*AIM OF THE EXERCISE*. Each line must appear in the answer exactly as it does in the data.

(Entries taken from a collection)
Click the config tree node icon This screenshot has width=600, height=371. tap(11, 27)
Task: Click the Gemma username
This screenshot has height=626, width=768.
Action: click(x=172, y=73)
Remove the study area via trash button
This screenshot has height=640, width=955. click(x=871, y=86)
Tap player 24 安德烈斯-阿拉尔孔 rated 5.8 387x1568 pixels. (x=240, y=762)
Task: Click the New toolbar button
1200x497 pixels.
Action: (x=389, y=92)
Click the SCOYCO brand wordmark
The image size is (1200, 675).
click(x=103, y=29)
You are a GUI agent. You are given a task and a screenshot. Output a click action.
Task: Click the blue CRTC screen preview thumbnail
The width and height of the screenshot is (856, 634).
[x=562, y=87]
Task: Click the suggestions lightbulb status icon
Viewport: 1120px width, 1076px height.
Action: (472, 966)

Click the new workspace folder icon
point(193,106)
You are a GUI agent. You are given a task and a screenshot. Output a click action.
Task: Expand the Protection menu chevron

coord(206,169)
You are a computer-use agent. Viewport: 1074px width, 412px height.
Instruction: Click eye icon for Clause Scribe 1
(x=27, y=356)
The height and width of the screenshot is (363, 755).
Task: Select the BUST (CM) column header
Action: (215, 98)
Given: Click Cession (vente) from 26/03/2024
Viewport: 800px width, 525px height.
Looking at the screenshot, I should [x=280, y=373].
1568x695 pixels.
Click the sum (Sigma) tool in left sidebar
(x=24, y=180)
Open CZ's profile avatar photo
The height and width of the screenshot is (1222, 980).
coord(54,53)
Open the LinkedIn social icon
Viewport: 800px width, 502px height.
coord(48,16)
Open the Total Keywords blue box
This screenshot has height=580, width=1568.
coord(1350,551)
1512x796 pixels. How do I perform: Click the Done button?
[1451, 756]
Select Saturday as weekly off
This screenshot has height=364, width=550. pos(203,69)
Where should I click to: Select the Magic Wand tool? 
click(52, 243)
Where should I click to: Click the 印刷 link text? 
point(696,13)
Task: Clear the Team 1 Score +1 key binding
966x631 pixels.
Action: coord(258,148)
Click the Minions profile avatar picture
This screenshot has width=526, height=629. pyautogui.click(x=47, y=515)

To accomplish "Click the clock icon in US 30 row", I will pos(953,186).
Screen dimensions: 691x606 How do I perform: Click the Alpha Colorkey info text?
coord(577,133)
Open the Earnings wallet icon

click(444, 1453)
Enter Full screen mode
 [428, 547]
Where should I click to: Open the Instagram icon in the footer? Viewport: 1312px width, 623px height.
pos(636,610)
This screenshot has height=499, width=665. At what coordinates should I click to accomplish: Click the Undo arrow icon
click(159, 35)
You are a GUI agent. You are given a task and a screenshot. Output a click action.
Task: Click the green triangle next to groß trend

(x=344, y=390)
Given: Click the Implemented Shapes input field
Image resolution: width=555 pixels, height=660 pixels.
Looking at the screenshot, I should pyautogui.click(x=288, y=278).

*REPLY*.
Click the config tree node icon This screenshot has width=600, height=371. tap(11, 27)
Task: Click the Gemma username
This screenshot has height=626, width=768.
Action: click(x=172, y=73)
Remove the study area via trash button
This screenshot has height=640, width=955. click(x=871, y=86)
Tap player 24 安德烈斯-阿拉尔孔 rated 5.8 387x1568 pixels. (x=240, y=762)
Task: Click the New toolbar button
1200x497 pixels.
Action: (x=389, y=92)
Click the SCOYCO brand wordmark
The image size is (1200, 675).
click(x=103, y=29)
You are a GUI agent. You are given a task and a screenshot. Output a click action.
Task: Click the blue CRTC screen preview thumbnail
The width and height of the screenshot is (856, 634).
[x=562, y=87]
Task: Click the suggestions lightbulb status icon
Viewport: 1120px width, 1076px height.
Action: (472, 966)

Click the new workspace folder icon
point(193,106)
You are a GUI agent. You are given a task and a screenshot. Output a click action.
Task: Expand the Protection menu chevron

coord(206,169)
You are a computer-use agent. Viewport: 1074px width, 412px height.
Instruction: Click eye icon for Clause Scribe 1
(x=27, y=356)
The height and width of the screenshot is (363, 755).
Task: Select the BUST (CM) column header
Action: (215, 98)
Given: Click Cession (vente) from 26/03/2024
Viewport: 800px width, 525px height.
Looking at the screenshot, I should [x=280, y=373].
1568x695 pixels.
Click the sum (Sigma) tool in left sidebar
(x=24, y=180)
Open CZ's profile avatar photo
The height and width of the screenshot is (1222, 980).
coord(54,53)
Open the LinkedIn social icon
Viewport: 800px width, 502px height.
coord(48,16)
Open the Total Keywords blue box
This screenshot has height=580, width=1568.
coord(1350,551)
1512x796 pixels. How do I perform: Click the Done button?
[1451, 756]
Select Saturday as weekly off
This screenshot has height=364, width=550. pos(203,69)
Where should I click to: Select the Magic Wand tool? 
click(52, 243)
Where should I click to: Click the 印刷 link text? 
point(696,13)
Task: Clear the Team 1 Score +1 key binding
966x631 pixels.
Action: coord(258,148)
Click the Minions profile avatar picture
This screenshot has width=526, height=629. pyautogui.click(x=47, y=515)

To accomplish "Click the clock icon in US 30 row", I will pos(953,186).
Screen dimensions: 691x606 How do I perform: Click the Alpha Colorkey info text?
coord(577,133)
Open the Earnings wallet icon

click(444, 1453)
Enter Full screen mode
 [428, 547]
Where should I click to: Open the Instagram icon in the footer? Viewport: 1312px width, 623px height.
pos(636,610)
This screenshot has height=499, width=665. At what coordinates should I click to accomplish: Click the Undo arrow icon
click(159, 35)
You are a GUI agent. You are given a task and a screenshot. Output a click action.
Task: Click the green triangle next to groß trend

(x=344, y=390)
Given: Click the Implemented Shapes input field
Image resolution: width=555 pixels, height=660 pixels.
Looking at the screenshot, I should pyautogui.click(x=288, y=278).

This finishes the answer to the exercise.